Our study also showed a statistically significant reduction in Heart Rate in Group 2. This could be due to the lower dosages of norepinephrine whose effects on arrhythmias are well known (5759).

4.1. Limitations

The retrospective nature of the study represents a limitation, and this should be taken into consideration when interpreting our preliminary results.

As for the retrospective nature of the study, we had the chance to balance the number of patients in each group. The sample size uniformity among groups adds an important limitation.

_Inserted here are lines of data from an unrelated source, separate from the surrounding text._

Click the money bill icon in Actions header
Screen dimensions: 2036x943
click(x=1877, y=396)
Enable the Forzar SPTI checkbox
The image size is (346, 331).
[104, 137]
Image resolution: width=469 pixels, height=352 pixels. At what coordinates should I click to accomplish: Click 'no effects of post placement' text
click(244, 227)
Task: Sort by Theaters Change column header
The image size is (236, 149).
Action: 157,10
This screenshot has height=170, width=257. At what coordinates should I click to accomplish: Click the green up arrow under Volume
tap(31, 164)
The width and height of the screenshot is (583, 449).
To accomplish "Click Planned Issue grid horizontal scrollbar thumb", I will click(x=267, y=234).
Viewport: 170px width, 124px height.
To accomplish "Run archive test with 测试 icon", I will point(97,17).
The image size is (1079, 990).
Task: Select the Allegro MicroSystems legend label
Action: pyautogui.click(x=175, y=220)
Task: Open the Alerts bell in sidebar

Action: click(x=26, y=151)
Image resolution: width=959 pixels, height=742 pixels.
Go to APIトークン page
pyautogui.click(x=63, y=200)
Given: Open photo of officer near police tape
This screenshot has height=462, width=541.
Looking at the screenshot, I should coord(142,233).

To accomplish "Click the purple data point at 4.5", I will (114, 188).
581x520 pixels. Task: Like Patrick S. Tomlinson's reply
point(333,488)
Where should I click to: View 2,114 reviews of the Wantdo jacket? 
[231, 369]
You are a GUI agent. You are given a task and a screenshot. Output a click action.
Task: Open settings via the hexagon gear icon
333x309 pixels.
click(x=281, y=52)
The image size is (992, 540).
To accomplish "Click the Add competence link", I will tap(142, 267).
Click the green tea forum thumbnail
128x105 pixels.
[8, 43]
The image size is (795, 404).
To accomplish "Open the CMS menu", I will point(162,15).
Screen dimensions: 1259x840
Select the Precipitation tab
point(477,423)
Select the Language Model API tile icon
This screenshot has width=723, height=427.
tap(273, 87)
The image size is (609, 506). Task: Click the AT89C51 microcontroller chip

Another limitation is the resistive index evaluations, as this requires a training period and is not a procedure that can always be replicated.

5. Conclusions

In light of the obtained results, we can hypothesize that the use of the early norepinephrine-argipressin association treatment could be a valid strategy for hemodynamic optimization in this patient setting. Our results suggest an efficacy and safety profile of the early argipressin-norephynephrine association. Considering the already discussed limitations of our study, further and more complete studies will serve to confirm (or not) the results of our observation.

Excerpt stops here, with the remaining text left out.